アサヒビールの屈辱、なぜ11年ぶりにキリンに逆転され首位陥落?スーパードライ時代の終焉

海外企業の大型M&Aを推進

 次期社長になる勝木氏はアサヒビールの子会社、ニッカウヰスキーに入社。2002年に転籍した異色の経歴の持ち主だ。豪州の現地法人のトップを務めるなど「国際派の第一人者」(小路社長)といわれている。「逆境は大好き」と言い切るところが勝木氏の面目躍如たるところか。「不撓不屈でいれば通ずる」がモットーだ。

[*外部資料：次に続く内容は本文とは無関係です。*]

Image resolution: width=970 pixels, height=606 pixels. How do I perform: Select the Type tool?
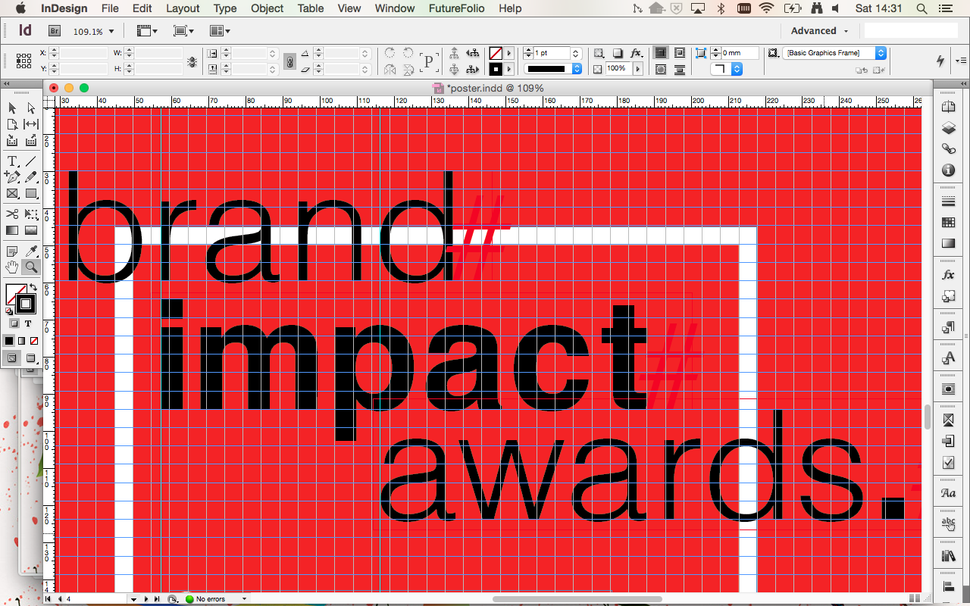[12, 162]
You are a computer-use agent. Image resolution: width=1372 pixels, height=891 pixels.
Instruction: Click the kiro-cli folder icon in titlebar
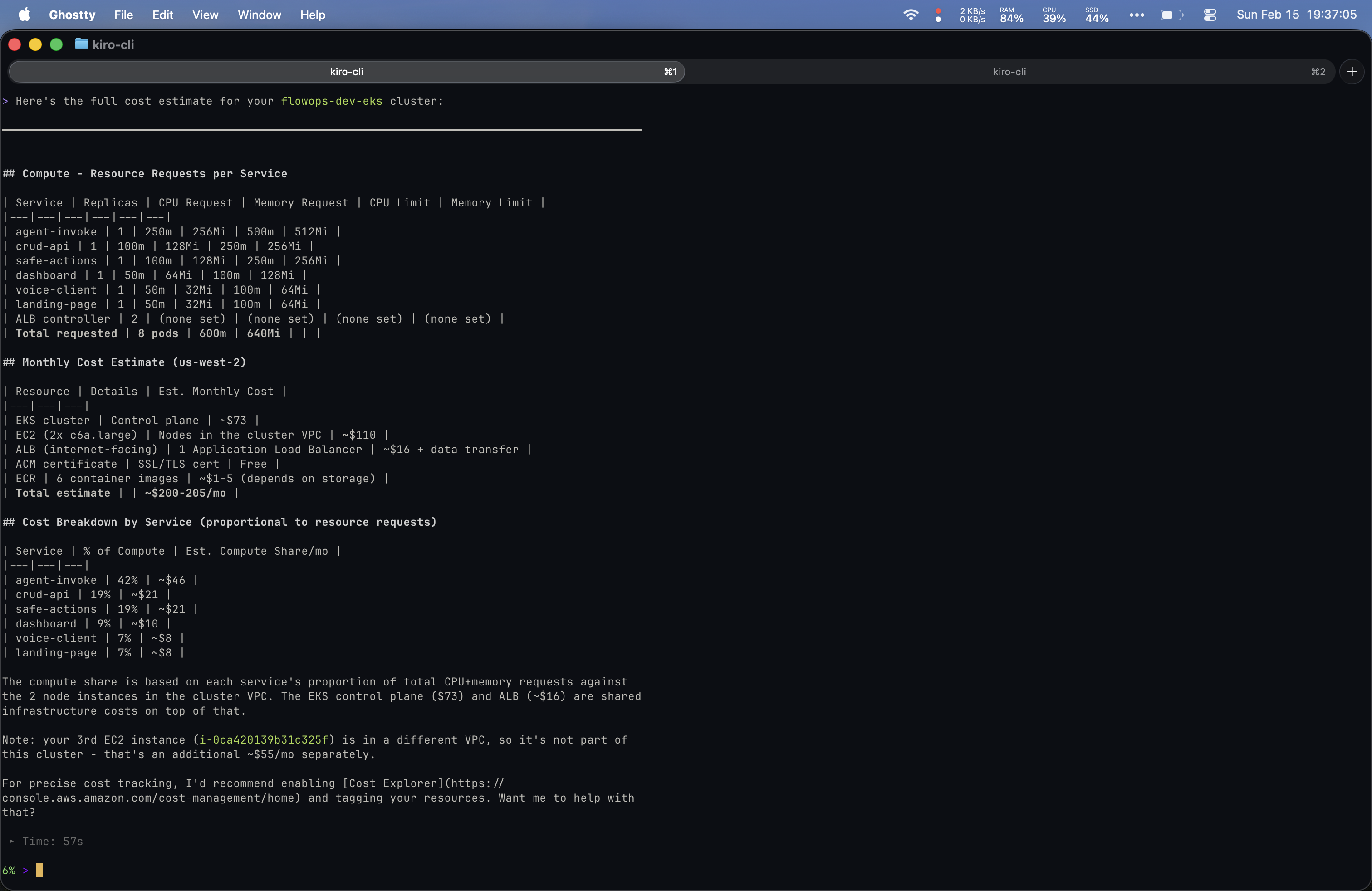(81, 44)
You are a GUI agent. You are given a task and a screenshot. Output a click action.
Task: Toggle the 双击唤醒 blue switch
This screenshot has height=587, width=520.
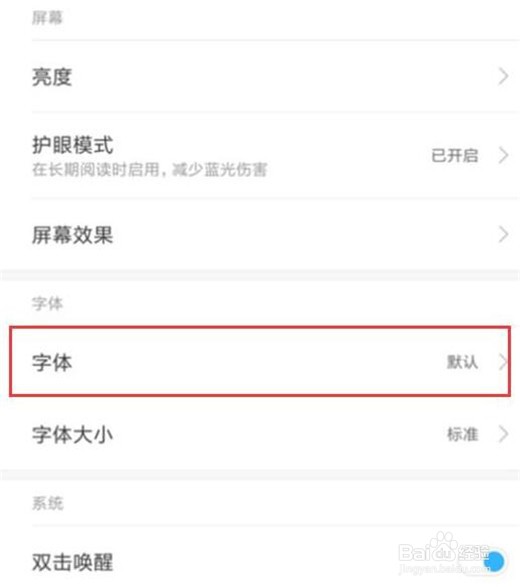click(x=495, y=561)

 小路─勝木のコンビで、16年から17年にかけて西欧や中東欧のビール会社を合計1兆2000億円を投じて買収。20年6月には豪ビール大手カールトン&ユナイテッドブルワリーズを1兆1000億円で手に入れるなど、海外企業の大型M&A(合併・買収)を進めてきた。その結果、20年12月決算で海外売上高は39%(小路氏が社長に就任する以前は15%)に高まった。

 しかし、海外ではどのビール会社もアルコール類のM&Aで成功した例は少ない。勝木氏は「ロンドンなど欧州の主要都市でスーパードライの販路を広げ、2030年までにブランド別の世界販売ベスト10入りを目指す」としている。しかし、「海外展開の見通しは甘い」(世界のビール市場に詳しいアナリスト)といった厳しい見方もある。スーパードライは世界のビールブランドで現在19位にすぎない。

 コロナ後の海外市場はノンアルコールがカギを握るという指摘もある。キリンは乳酸菌飲料の展開を進めている。サントリーホールディングスはお茶と水。「アサヒは何をやるのか。そのあたりが、勝木氏の手腕が問われるところだ。国内はポスト・スーパードライだ」(外資系証券会社の食品担当のアナリスト)。

 勝木氏は3月5日付読売新聞のインタビューに応じ、「国内に55カ所ある営業拠点を4月以降、26カ所に順次集約させる」方針を示した。アサヒGHD傘下のビール、飲料、食品の営業拠点を一体化するという。社長就任早々、改革に挑む勝木氏の手腕が問われる。